Berat Albayrak’ın 8 Kasım’daki istifasının üzerinden 24 saat geçtikten sonra kabulü ile ortaya çıkan zincirleme skandallara gelmeden önce iki konuya değinmek istiyorum.
Birincisi, Kurtuluş Savaşının ve Cumhuriyetin kuruluşunun önderi Mustafa Kemal Atatürk’ü vefatının 82’inci yılında saygı ve sevgiyle anıyorum. Ülkede sivil ve samimi Atatürk sevgisinin yeşermesi için demek ki Cumhurbaşkanı Tayyip Erdoğan’ın AK Parti iktidarıyla açığa çıkan negatif enerjiye ihtiyacımız varmış.
İkincisi, gazeteci arkadaşlarımız Müyesser Yıldız, İsmail Dükel ve Aziz Oruç 9 Kasım’da tahliye edildi. Sırf yazdığı ve söylediği, yani ifade özgürlüklerini kullandıkları için terörist ya da casus suçlamalarıyla tutuklu yargılanan diğer meslektaşlarımızın da tahliyesini talep ediyor, bekliyorum.
Gelelim Albayrak olayıyla açığa çıkan zincirleme skandallara. Bu skandallarla önümüze çıkan en kritik soruya ise skandallar zincirini sıraladıktan sonra yanıt arayacağız.
Skandallar zincirine önce medya ve iletişim ile başlamak istiyorum, çünkü 8-9 Kasım bazı yüz karası meslektaşlarımız yüzünden Türk basının çöktüğü gün olarak tarihe geçmeyi maalesef hak etti.
“Bir kısım gazete ve televizyonlar”
Şimdi yazacaklarımın yalanlanması, “Hayır, biz kendi hür irademizle bu istifayı haber yapmaya layık önemde bulmadık” denmesi ayrı bir skandaldır ama aşağıda yazacağım sefaletten iyidir.
Hürriyet ve Milliyet gazetelerinin cefakâr yazı işleri elemanları gece yarılarına kadar, yazıp hazır ettikleri haberlerin yayınlanıp yayınlanmayacağı talimatını beklediler başlarındakilerden. Haber gelmedi. Talimatı İletişim Başkanı Fahrettin Altun’dan beklemiyorlardı. Başında Berat Albayrak’ın kardeşi Serhat Albayrak’ın bulunduğu Sabah’tan bekliyorlardı. Haber gelmedi. Sabah gibi Hürriyet, Milliyet, Yeni Şafak gibi gazeteler, dünyanın her ülkesinde manşet olacak bu haberi vermediler. İnternet sitelerinde de vermediler.
Oysa yine hükümet çizgisindeki Türkiye gazetesi, olması gerektiği gibi manşetinden verdi haberi. Habertürk verdi örneğin, hem internet sitesi hem TV’de. Oysa Sabah grubuna bağlı ATV, CNN Türk ve NTV “haber kanalları” suskunluklarını koruyorlardı.
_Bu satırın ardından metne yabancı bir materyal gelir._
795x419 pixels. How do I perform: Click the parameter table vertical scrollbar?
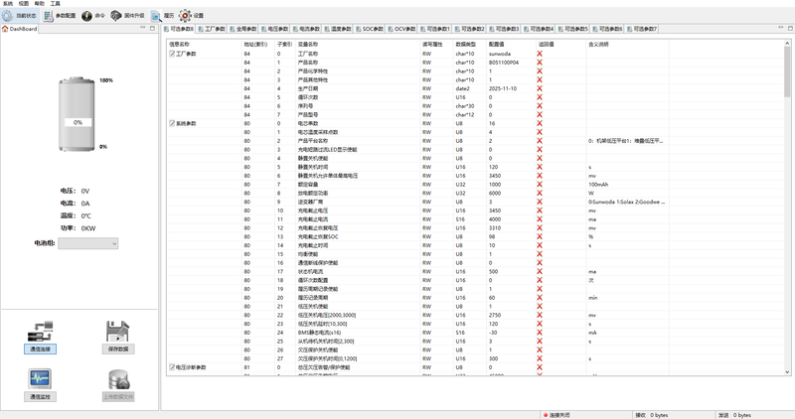tap(788, 199)
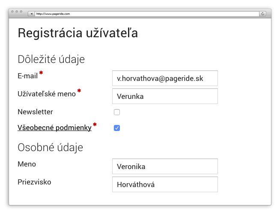This screenshot has height=214, width=280.
Task: Click the E-mail field label
Action: click(x=28, y=76)
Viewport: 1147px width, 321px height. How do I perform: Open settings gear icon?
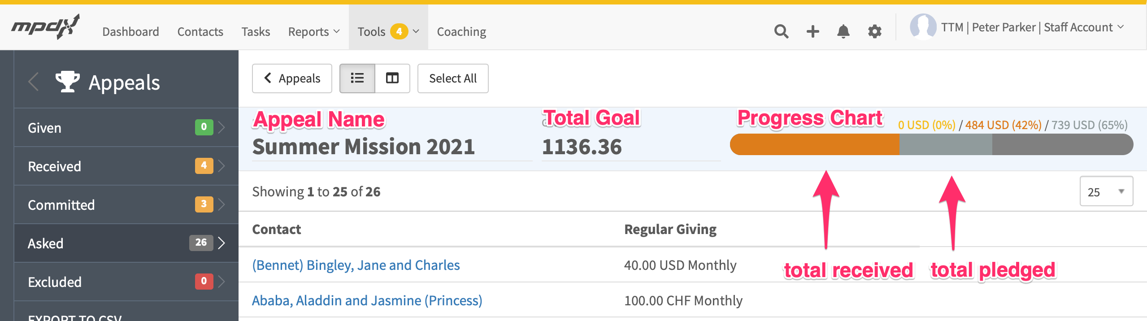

Vergilerimizle ayakta duran kamu yayıncısı TRT gibi NTV, CNN Türk izleyicileri de Albayrak istifasını, istifadan 21 saat sonra CHP lideri Kemal Kılıçdaroğlu’nun basın toplantısı yayınında duydu. Medya adına utanç verici bir gündü.
Beştepe krizi yönetemedi
Cumhurbaşkanı Erdoğan’ın 2018 seçimleri ardından Hazine ve Maliye Bakanlıklarını birleştirerek başına getirdiği, dünya liderlerin karşısına halefi gibi çıkardığı damadı Albayrak’ın istifasını kendisine sunmak yerine instagram hesabından duyurması zaten skandallar zincirindeki ilk halkaydı.
Erdoğan’ın damadının sosyal medya üzerinden gelen bu istifasını, istifa bile diyemeden İletişim Başkanlığı yoluyla kabulü 27 Saat aldı. Ülkenin ciddi bir mali kriz içinde olduğu sırada Hazine ve Maliyenin emanet edildiği, üstelik bir aile üyesinin gidişi üzerine Erdoğan iktidarının 27 saat söyleyecek bir söz bulamayacak kadar sarsıldığını gösteriyordu.
Ancak çıplak gerçeği dile getirmek AK Parti Sözcüsü Ömer Çelik’e düştü. İstifadan 24 saat sonra yaptığı basın toplantısında Hazine ve Maliye Bakanının istifasının kendilerini ilgilendirmediğini, Cumhurbaşkanlığı Hükümet Sisteminde bu kararları tek başına Cumhurbaşkanının alacağını söyledi.
Tek adam yönetiminin itirafı skandallar zincirinin bir başka halkasıydı.
Kapalı kapılardan sızıntı başladı
Erdoğan’ın 6 Kasım’da Murat Uysal’ı Merkez Bankası Başkanlığından alıp yerine Strateji ve Bütçe Başkanı Naci Ağbal’ı getirmesi sonrasında ortaya dökülen başka skandallar da vardı.
Bunlar arasında örneğin, Ağbal’ın Cumhurbaşkanına sunduğu bir dosyada Albayrak’ın Merkez Bankası ve ekonominin gidişi konusunda tam bilgi vermediği iddiası vardı. Bunun üzerine Beştepe koridorlarında, tanıklar önünde Albayrak, Ağbal’ı azarlamıştı.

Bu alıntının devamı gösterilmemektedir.